Begin Supplied entries

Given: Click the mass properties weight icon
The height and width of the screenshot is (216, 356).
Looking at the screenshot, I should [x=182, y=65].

End Supplied entries
Begin Supplied entries

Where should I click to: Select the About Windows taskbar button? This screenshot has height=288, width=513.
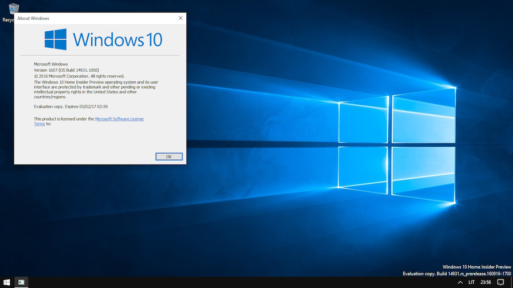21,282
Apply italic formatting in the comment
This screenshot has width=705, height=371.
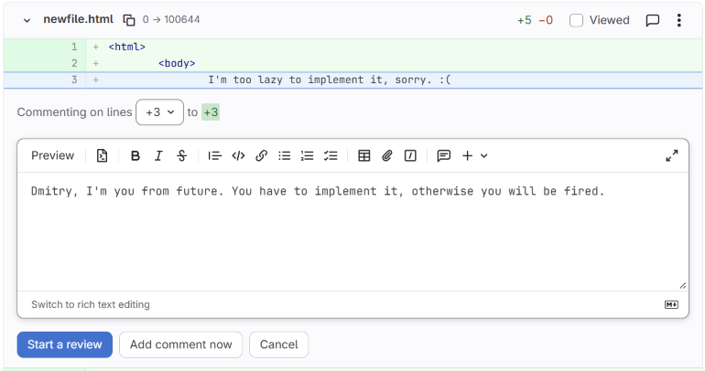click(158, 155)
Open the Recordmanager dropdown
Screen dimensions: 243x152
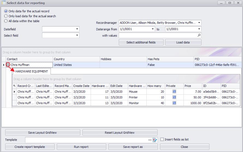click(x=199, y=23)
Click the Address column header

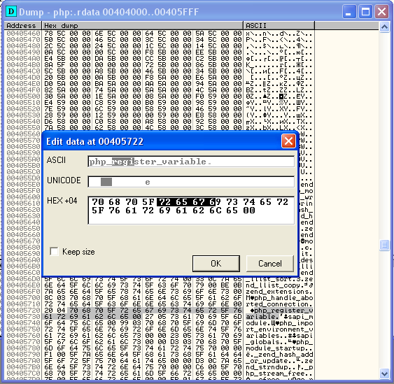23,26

End Supplied entries

[Directive] Collect every line of the data above that contains the string "screenshot".

[Expected answer]
The height and width of the screenshot is (216, 356).
Looking at the screenshot, I should [x=182, y=65].
Where should I click to: Select the About Windows taskbar button? This screenshot has height=288, width=513.
This screenshot has width=705, height=371.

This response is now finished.